Re: [PATCH v3] app/dma-perf: introduce dma-perf application

DPDK patches and discussions
 help / color / mirror / Atom feed

From: Bruce Richardson <bruce.richardson@intel.com>
To: Cheng Jiang <cheng1.jiang@intel.com>
Cc: <thomas@monjalon.net>, <mb@smartsharesystems.com>, <dev@dpdk.org>,
	<jiayu.hu@intel.com>, <xuan.ding@intel.com>,
	<wenwux.ma@intel.com>, <yuanx.wang@intel.com>,
	<xingguang.he@intel.com>
Subject: Re: [PATCH v3] app/dma-perf: introduce dma-perf application
Date: Tue, 17 Jan 2023 16:51:46 +0000	[thread overview]
Message-ID: <Y8bSItTJo3QLWwBy@bricha3-MOBL.ger.corp.intel.com> (raw)
In-Reply-To: <20230117120526.39375-1-cheng1.jiang@intel.com>

On Tue, Jan 17, 2023 at 12:05:26PM +0000, Cheng Jiang wrote:
> There are many high-performance DMA devices supported in DPDK now, and
> these DMA devices can also be integrated into other modules of DPDK as
> accelerators, such as Vhost.
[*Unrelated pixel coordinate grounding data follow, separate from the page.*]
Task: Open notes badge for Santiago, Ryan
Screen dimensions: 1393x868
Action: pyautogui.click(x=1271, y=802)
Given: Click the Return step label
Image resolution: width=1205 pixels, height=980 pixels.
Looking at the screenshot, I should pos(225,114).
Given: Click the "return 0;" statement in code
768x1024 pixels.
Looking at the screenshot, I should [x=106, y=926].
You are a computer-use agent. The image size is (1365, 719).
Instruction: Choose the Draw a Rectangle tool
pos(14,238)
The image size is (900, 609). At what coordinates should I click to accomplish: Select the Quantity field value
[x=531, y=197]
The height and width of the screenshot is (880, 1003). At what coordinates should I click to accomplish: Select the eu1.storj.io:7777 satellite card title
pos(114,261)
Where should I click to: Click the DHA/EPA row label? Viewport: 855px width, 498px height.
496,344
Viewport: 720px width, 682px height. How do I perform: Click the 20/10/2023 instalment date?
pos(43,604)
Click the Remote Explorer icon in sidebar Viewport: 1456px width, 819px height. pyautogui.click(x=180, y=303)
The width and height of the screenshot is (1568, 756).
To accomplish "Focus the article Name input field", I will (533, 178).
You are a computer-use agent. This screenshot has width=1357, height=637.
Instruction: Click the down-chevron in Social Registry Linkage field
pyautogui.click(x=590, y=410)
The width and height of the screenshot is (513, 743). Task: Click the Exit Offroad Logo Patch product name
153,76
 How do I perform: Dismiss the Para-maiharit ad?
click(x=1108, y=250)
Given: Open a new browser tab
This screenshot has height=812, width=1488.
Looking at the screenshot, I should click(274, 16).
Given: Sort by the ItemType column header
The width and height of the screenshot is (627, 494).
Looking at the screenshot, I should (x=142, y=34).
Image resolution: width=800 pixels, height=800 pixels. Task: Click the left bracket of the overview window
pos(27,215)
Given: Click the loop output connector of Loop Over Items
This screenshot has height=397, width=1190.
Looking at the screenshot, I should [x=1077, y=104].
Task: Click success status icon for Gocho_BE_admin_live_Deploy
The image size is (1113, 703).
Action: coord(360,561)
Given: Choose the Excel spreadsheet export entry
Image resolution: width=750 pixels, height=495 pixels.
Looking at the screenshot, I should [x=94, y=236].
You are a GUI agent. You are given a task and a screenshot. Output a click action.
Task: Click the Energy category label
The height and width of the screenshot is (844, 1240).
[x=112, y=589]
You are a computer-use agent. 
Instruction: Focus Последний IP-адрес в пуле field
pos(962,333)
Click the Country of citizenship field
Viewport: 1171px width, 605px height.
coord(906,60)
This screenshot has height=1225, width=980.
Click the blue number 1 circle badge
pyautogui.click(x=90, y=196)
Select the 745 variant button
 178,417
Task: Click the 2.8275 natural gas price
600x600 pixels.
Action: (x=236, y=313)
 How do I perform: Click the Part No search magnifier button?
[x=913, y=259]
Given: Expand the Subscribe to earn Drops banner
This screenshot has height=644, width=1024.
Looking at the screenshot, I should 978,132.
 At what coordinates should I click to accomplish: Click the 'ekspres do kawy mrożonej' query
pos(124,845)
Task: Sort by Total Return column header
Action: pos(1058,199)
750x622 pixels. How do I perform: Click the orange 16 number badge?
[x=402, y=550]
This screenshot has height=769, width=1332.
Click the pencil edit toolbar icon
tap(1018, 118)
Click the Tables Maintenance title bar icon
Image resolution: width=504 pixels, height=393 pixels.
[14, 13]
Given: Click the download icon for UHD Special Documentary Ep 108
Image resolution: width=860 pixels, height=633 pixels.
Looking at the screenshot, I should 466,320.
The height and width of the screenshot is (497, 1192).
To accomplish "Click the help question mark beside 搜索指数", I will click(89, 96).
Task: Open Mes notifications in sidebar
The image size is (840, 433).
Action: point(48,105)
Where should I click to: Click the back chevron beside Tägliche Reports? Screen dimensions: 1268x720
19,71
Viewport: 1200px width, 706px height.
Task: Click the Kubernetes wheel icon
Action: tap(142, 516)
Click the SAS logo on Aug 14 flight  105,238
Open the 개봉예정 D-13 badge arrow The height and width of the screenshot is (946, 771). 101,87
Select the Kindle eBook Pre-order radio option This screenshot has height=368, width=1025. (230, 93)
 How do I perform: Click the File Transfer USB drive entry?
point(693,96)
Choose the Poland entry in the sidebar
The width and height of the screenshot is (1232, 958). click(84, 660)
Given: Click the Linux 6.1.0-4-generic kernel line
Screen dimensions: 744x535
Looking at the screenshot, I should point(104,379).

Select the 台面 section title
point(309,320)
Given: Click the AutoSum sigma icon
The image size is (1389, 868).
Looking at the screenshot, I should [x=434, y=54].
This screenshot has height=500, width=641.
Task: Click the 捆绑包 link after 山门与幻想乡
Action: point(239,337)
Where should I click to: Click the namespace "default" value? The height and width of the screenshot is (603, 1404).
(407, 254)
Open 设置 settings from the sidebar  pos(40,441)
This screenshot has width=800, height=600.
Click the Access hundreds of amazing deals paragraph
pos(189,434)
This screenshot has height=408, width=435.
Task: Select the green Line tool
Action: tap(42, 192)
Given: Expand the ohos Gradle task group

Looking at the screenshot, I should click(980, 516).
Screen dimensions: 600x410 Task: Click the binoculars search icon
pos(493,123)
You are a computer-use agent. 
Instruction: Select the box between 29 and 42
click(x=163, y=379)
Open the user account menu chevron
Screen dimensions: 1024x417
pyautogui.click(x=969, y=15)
Before integrating DMA into applications,
> developers need to know the performance of these DMA devices in various
> scenarios and the performance of CPUs in the same scenario, such as
> different buffer lengths. Only in this way can we know the target
> performance of the application accelerated by using them. This patch
> introduces a high-performance testing tool, which supports comparing the
> performance of CPU and DMA in different scenarios automatically with a
> pre-set config file. Memory Copy performance test are supported for now.
> 
> Signed-off-by: Cheng Jiang <cheng1.jiang@intel.com>
> Signed-off-by: Jiayu Hu <jiayu.hu@intel.com>
> Signed-off-by: Yuan Wang <yuanx.wang@intel.com>
> Acked-by: Morten Brørup <mb@smartsharesystems.com>
> ---

More input based off trying running the application, including some
thoughts on the testing methodology below.

> +static void
> +output_result(uint8_t scenario_id, uint32_t lcore_id, uint16_t dev_id, uint64_t ave_cycle,
> +			uint32_t buf_size, uint32_t nr_buf, uint32_t memory,
> +			float bandwidth, uint64_t ops, bool is_dma)
> +{
> +	if (is_dma)
> +		printf("lcore %u, DMA %u:\n"
> +				"average cycles: %" PRIu64 ","
> +				" buffer size: %u, nr_buf: %u,"
> +				" memory: %uMB, frequency: %" PRIu64 ".\n",
> +				lcore_id,
> +				dev_id,
> +				ave_cycle,
> +				buf_size,
> +				nr_buf,
> +				memory,
> +				rte_get_timer_hz());
> +	else
> +		printf("lcore %u\n"
> +			"average cycles: %" PRIu64 ","
> +			" buffer size: %u, nr_buf: %u,"
> +			" memory: %uMB, frequency: %" PRIu64 ".\n",
> +			lcore_id,
> +			ave_cycle,
> +			buf_size,
> +			nr_buf,
> +			memory,
> +			rte_get_timer_hz());
> +

The term "average cycles" is unclear here - is it average cycles per test
iteration, or average cycles per buffer copy?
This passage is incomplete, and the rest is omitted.